The portion of the electromagnetic spectrum that spans from UV to near infrared (NIR) has wavelength-dependent effects on biomolecules and displays different tissue penetration capabilities, as a result of the distinct absorption properties that tissue constituents have.¹ As shown in Fig. 1 for skin, NIR light is the most appropriate for maximum tissue penetration² and for limiting photodamage. In fact, prolonged exposure to short-wavelength light (e.g. UVC-A) can seriously harm cells by inducing photochemical reactions. On the other hand, water absorption is predominant at wavelengths higher than 1000 nm, reducing the penetration of light and causing overheating of biological components.

Fig. 1 Penetration depth of light of different wavelengths in skin tissue. The image is adapted from ref. 1.

For this reason, the so-called “phototherapeutic window” is considered to be in the range 650–1000 nm. Light of approx. 800 nm is ideal for use in biological systems since it does minimize the excitation of biomolecules and water heating.¹

As well documented by several review articles,³ the success of photodynamic therapy (PDT)⁴ has prompted medicinal inorganic chemists to look at the unique photophysics and photochemistry of metal complexes and to devise new light-activatable prodrugs which improve the selectivity of metal-based anticancer agents. Various design concepts have been adopted in the development of photoactivatable metal complexes. Apart from their use as alternative PDT photosensitizers, metal-based prodrugs have also been designed to exert their antineoplastic action through mechanisms that are different from PDT, i.e. oxygen independent, such as for example DNA-photobinding or photouncaging of bioactive molecules. However, oxygen sensitization is often concurrent with photochemical transformation of the prodrug agent.

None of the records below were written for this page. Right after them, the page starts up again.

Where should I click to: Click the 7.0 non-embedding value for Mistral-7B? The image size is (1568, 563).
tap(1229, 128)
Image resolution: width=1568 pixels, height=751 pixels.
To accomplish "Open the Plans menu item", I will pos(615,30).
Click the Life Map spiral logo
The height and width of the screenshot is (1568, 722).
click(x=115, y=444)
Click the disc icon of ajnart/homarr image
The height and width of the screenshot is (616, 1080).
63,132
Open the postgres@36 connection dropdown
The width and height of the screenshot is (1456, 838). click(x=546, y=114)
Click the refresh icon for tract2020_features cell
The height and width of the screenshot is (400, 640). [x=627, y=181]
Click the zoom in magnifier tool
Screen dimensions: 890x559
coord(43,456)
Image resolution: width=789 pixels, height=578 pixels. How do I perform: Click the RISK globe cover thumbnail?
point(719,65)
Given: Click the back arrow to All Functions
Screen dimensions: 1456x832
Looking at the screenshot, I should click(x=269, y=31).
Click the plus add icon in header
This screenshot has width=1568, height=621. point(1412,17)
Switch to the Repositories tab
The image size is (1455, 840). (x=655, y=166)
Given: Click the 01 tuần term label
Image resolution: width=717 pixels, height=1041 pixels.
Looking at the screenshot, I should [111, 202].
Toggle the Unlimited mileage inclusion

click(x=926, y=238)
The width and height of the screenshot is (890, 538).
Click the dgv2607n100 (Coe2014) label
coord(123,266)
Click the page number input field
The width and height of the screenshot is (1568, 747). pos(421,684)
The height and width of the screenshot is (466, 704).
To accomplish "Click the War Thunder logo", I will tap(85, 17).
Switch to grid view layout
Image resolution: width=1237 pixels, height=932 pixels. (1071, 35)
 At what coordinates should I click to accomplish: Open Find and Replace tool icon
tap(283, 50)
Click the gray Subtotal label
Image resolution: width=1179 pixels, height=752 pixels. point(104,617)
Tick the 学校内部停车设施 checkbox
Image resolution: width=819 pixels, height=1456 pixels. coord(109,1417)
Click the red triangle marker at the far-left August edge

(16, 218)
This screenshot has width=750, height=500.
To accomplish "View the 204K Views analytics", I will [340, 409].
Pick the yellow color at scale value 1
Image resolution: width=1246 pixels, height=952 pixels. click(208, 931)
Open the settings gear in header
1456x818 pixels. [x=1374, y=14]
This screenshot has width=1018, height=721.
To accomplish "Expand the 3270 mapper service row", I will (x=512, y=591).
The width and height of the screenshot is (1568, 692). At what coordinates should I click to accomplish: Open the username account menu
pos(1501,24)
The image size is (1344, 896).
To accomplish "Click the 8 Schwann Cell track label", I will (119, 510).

The great majority of light-activatable metal-based prodrugs are inactive upon NIR light excitation, since they typically require high-energy UV-visible light to trigger a photochemical response. Such an intrinsic feature of metal complexes hampers somewhat their current progress towards more advanced preclinical and clinical stages. In principle, NIR light sources would favour the use of photoactivatable metal-based prodrugs in a wider range of cancers and allow tuning light doses during treatment. For example, the maximum permissible exposure (MPE) of human skin for visible light (400–700 nm) is 0.20 W cm⁻², while MPE for NIR light can reach 0.73 W cm⁻².⁵ Furthermore, the higher penetration depth of NIR light would enable the treatment of thicker tumours.⁶

Nevertheless, it is fundamental to point out that visible light can be effective in the application of metal complexes in photochemotherapy of more superficial tumours, as recently demonstrated by the approval for clinical trials of a PDT ruthenium-polypyridyl photosensitizer.⁷

Excluding from the discussion inert metal-based systems that work as PDT photosensitizers, the synthetic design of metal complexes that can be light-activated in the phototherapeutic window has been extremely challenging. Very few exceptions have been reported due to the trade-off that exists between achieving good absorption in the red part of the spectrum and maintaining high photoreactivity.⁸ This requires an appropriate choice of ligands (e.g. dye-like) and optimal tuning of ligand and metal orbital energies, which in practice is not always feasible. Indeed, photoactivation of metal complexes in the phototherapeutic window or nearby has been reported; however, generally such systems exploit weak absorption bands, whose intensity is hard to improve.⁹

As an alternative photoactivation approach, inorganic nanomaterials offer outstanding optical features which can serve to shift excitation wavelengths for metal complexes into the red and near infrared regions. Moreover, the versatile surface chemistry of nanomaterials provides a myriad of strategies to develop innovative metal-based prodrug carriers for photochemotherapy.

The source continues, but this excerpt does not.